21/Ago/2019
Segundo Gilberto Câmara, que é diretor do secretariado do Grupo de Observações da Terra (GEO). Vinculado às Nações Unidas, o órgão baseado na Suíça é a principal instituição internacional para monitoramento e observação da Terra, o sistema de monitoramento da Amazônia desenvolvido pelo Instituto Nacional de Pesquisas Espaciais (Inpe) não é apenas um produto único para realizar a fiscalização da floresta. Trata-se da melhor ferramenta disponível para esse tipo de atividade em todo o mundo, uma base de conhecimento que já inspirou a criação de sistemas similares em outros países e que hoje é reconhecida por toda a comunidade científica internacional, dada a rapidez e a confiabilidade de seus dados. Essa é a avaliação de uma autoridade máxima no assunto. Dono de um currículo extenso de dedicação à ciência, Câmara é membro sênior da Association for Computing Machinery (ACM), doutor "honoris causa" pela Universidade de Muenster (Alemanha) e cavaleiro da Ordem Nacional do Mérito da França. Já orientou 31 mestrados e 23 doutorados na área científica.
Em 2012, recebeu o "Global Citizen Award" da Global Spatial Data Infrastructure Association o "Pecora Award", da NASA. Ex-diretor do Inpe entre 2006 e 2013, tendo participado da criação do sistema Deter, a plataforma de informações que emite os alertas sobre o desmatamento, o pesquisador diz que a crise deflagrada pelo governo Bolsonaro em relação aos dados de desmatamento gerados pelo Inpe tem colocado não apenas a instituição pública em xeque, mas toda a credibilidade da ciência nacional e a imagem do próprio País, que pode passar a ser visto como um manipulador de informações que, nas últimas décadas, foram tratadas com total transparência, fossem os resultados positivos ou negativos sobre o avanço da devastação da maior floresta tropical do planeta.

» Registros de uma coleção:
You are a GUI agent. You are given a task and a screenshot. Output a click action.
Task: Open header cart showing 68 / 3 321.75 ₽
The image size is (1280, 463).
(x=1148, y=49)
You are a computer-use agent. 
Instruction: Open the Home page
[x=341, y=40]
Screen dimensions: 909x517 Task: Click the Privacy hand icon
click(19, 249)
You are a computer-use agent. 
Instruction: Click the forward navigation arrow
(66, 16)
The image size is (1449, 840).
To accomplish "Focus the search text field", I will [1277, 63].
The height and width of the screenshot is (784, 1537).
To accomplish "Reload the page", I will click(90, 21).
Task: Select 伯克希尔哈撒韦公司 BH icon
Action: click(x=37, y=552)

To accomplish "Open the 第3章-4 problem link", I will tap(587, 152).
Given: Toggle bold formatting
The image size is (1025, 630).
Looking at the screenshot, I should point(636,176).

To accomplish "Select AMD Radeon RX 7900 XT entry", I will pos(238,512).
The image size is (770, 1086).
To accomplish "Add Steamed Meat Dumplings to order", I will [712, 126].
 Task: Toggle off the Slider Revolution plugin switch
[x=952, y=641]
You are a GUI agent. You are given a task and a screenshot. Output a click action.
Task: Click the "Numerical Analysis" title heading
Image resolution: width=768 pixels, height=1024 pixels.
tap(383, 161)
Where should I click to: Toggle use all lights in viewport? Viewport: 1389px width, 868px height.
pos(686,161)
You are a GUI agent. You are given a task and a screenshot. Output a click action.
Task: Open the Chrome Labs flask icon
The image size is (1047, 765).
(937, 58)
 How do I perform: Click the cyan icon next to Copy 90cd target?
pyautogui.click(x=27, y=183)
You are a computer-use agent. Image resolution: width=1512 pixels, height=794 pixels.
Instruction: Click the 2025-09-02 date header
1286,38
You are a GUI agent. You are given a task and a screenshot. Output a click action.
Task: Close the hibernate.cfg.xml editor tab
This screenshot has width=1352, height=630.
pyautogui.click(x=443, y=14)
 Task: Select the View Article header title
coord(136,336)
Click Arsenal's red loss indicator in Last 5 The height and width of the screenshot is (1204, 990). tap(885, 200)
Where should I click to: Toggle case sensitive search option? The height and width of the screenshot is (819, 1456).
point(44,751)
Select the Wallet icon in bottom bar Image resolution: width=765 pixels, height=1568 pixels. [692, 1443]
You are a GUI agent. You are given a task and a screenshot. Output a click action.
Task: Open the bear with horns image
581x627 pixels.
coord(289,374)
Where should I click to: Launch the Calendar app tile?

» TAREFAS:
a. Reescreva em forma de lista o parágrafo do texto sobre o sistema de monitoramento da Amazônia que começa com "Em 2012, recebeu", mantendo seus fatos principais.
b. No texto sobre o sistema de monitoramento da Amazônia, quantos doutorados Gilberto Câmara já orientou?
c. Prolongue o texto sobre o sistema de monitoramento da Amazônia a partir da sua última frase.

» RESULTADOS:
a.
- Em 2012, Câmara recebeu o "Global Citizen Award", da Global Spatial Data Infrastructure Association, e o "Pecora Award", da NASA.
- Dirigiu o Inpe de 2006 a 2013 e participou da criação do Deter, a plataforma que emite os alertas sobre o desmatamento.
- Segundo ele, a crise deflagrada pelo governo Bolsonaro em torno dos dados de desmatamento do Inpe põe em xeque a instituição, a credibilidade da ciência nacional e a imagem do País.
- O Brasil pode passar a ser visto como manipulador de informações que, nas últimas décadas, foram tratadas com total transparência, fossem os resultados positivos ou negativos.

b. Ele já orientou 23 doutorados.

c.
Segue entrevista:
O sistema de detecção de desmatamento do Inpe tem problemas, como afirma o governo? É uma tecnologia limitada, de baixa qualidade?
R: O Deter é o melhor sistema para esse tipo de atividade em todo o mundo. O problema é que querem fazer uma discussão de coisas distintas. O Deter é um sistema que utiliza imagens de satélites e, por meio de uma metodologia, produz informação sobre o desmatamento, orientando as campanhas (fiscalizações em campo). Isso não pode ser comparado com um simples conjunto de imagens de satélite, como querem fazer. Criaram uma dicotomia entre um sistema e grupo de imagens. São coisas absolutamente diferentes. O sistema brasileiro é o melhor que temos hoje e, mais importante ainda, é suficiente para fazer o trabalho a que se propõe.
O governo falar em adquirir sistemas mais modernos e já testa produtos privados. Como o senhor avalia isso?
R: Hoje não existe um sistema no mundo que possa se equiparar ao Deter. Temos sistemas similares, mas com resolução de imagem menor e interpretação automatizada dos dados. Esses sistemas não mostram, por exemplo, quanto da floresta foi desmatada em cada município, em cada terra indígena ou área de proteção ambiental. Fora isso, o que existem são imagens de alta resolução, mas sem inteligência. Portanto, o Deter não tem paralelo no mundo e isso é reconhecido pelos órgãos internacionais.
O sistema poderia ser aprimorado pelo Inpe?
R: Como qualquer outro sistema, ele pode e deve evoluir. Desde que começou a ser usado, de 2005 para cá, a captação do Deter passou a ser 20 vezes superior, com uma precisão bem mais detalhada. É possível melhorar o Deter? Sim, claro. Sem isso, o Brasil deixa de ter uma estratégia de combate ao desmatamento? Não. O melhor da ciência mundial e brasileira hoje converge para o fato de que não há dúvidas de que os resultados do Inpe são confiáveis. O que existe de concreto é que o desmatamento na Amazônia está aumentando. A situação está se degradando e isso é óbvio. Os dados do Deter permitem afirmar, sem qualquer sombra de dúvidas, que há um recrudescimento no desmatamento da Amazônia, e onde isso está ocorrendo.
É necessário adquirir um produto paralelo para operar com o sistema do Inpe?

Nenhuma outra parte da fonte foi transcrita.